Quoting Andrew4Handel
Anything that fails to survive and reproduce is weak regardless of physical abilities


Exactly my point.

Quoting Andrew4Handel
Fitness defined by survival is banal and vice versa unfitness


Curious. Why so?

Quoting Andrew4Handel
Also we are part of nature so anything we do is tautologously a part of nature. there are no natural laws for human behaviour that we have to follow humans are massively flexible and creative.


Good point. However all I am pointing out is how our choice to keep a disabled person alive when it is a cost to us, serves us no purpose and for the most part is not an enjoyable experience for them is not only completely contrary to good reason but contrary to what has enabled us to survive. All of this withstanding in nature and being a product of nature. So in that sense the naturalistic fallacy can be removed, albeit still 'appealing' to it.


intrapersona September 16, 2018 at 03:40 #212782
Quoting Wayfarer
Evolution is a theory about the origin of species. The 'idea of progress' is another matter altogether.


Yeah, but just because it is a theory about the past doesn't mean it is not still occurring. There is even evidence that it is still occuring, both genetically and morphologically.
intrapersona September 16, 2018 at 03:41 #212783
Quoting MindForged
Can I just point out this is a really stupid understanding of evolution? That's not what fitness is.


Do you want to point it out by just stating what you believe without any evidence or argumentation? Or should i remind you that you are on a philosophy forum *rolleyes*
intrapersona September 16, 2018 at 03:46 #212784
Quoting Banno
Us, not them; the disabled don't get a say in this, because... they are disabled. They are not us. We are not disabled, despite wearing glasses, needing medication to reduce our blood pressure or surgery after that incident with the knee.

There is a nasty lack of self reflection in the OP that reeks of a lack of breadth of experience.


You clearly didn't keep reading to see what encompassed the term disabled in this context. Furthermore i suggest you actually reply with arguments rather than vitriol. I would expect more from someone with 3.3k posts on here...
intrapersona September 16, 2018 at 03:48 #212785
Quoting 0 thru 9
But in a nutshell, he says that when humans remove themselves from the conditions in which they evolved, they cease to evolve.

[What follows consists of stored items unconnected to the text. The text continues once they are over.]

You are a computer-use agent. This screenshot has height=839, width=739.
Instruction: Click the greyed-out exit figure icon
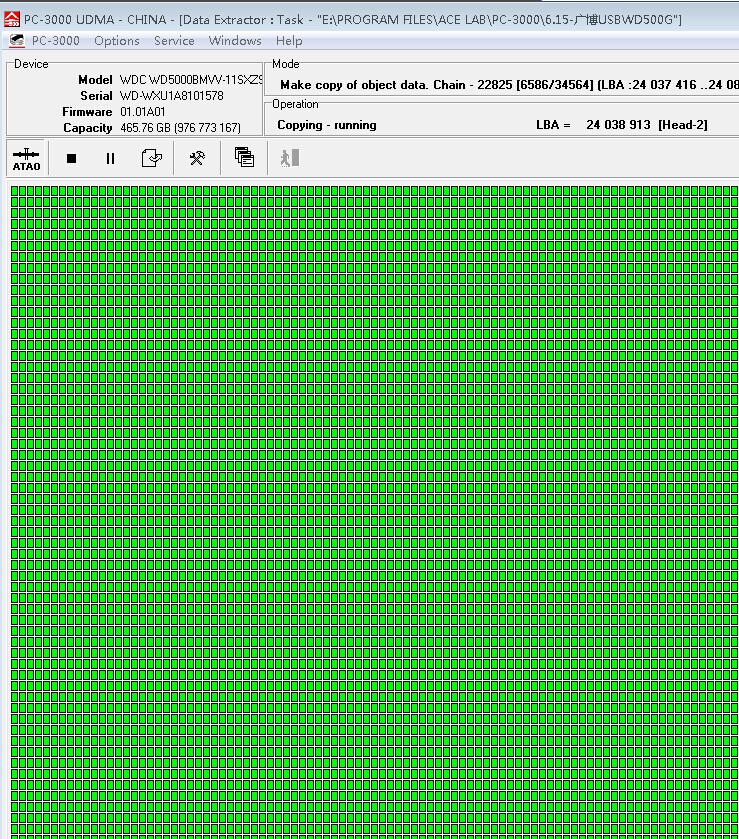click(289, 158)
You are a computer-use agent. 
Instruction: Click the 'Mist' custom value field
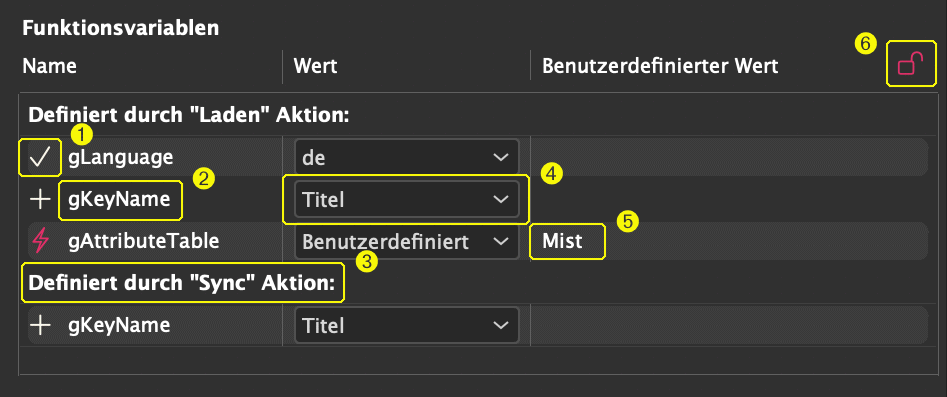point(567,242)
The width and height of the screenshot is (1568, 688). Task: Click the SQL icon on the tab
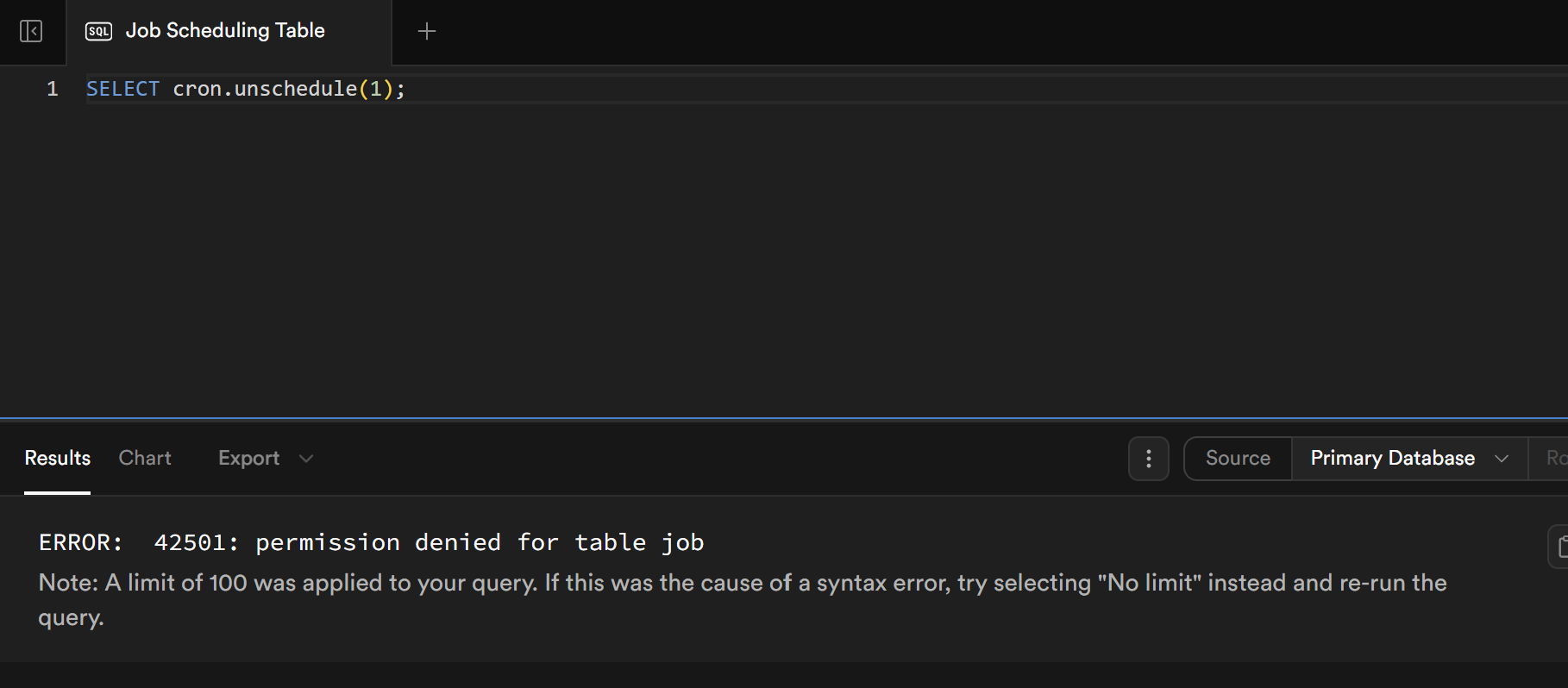[x=98, y=32]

interesting, but how would evolution take place if humans never removed themselves from the conditions in which they evolved? It is kind of a non-starter.
intrapersona September 16, 2018 at 03:50 #212786
Quoting javra
The Mike Tyson’s of the world can pulverize the world’s Einsteins; therefore we should let ear-biting boxers rule and do away with the Einstein’s (the guy had a weird kind of dyslexia or some such, which, naturally, is a disability). For evolution is about the culling of the weak.


Remember i said that this is about chronic mental retardation. Einstein I am sure would be smart enough to be able to stop mike tyson from doing that in one way or another, through the use of invention, money or control via spatial proximity. Physical power and mental power are not distinct in this context, nor is dislexia any kind of detriment to the survival of einstein.
Baden September 16, 2018 at 03:55 #212787
Quoting intrapersona
The only reason disabled people are able to survive is because we have a (in my opinion) unjustified desire to keep them alive for some reason. Mainly brought about due to our fear of whether it is wrong to kill any innocent thing, and this of course may due to our violent history as a species and the changes that have come to be within our psychology over the last century


It would be much more justified to kill the morally disabled as they are not just very often stupid but potentially dangerous. Whereas people with Down syndrome, for example, can and do lead happy and productive lives.

I first thought this discussion was some kind of devil's advocate or provocation. Now that it appears that you are actually proposing the genocide of a minority, I'm shutting it down.

(Edit: For the record intrapersona disagrees with my interpretation of his position. I stand by it. You can judge for yourself.)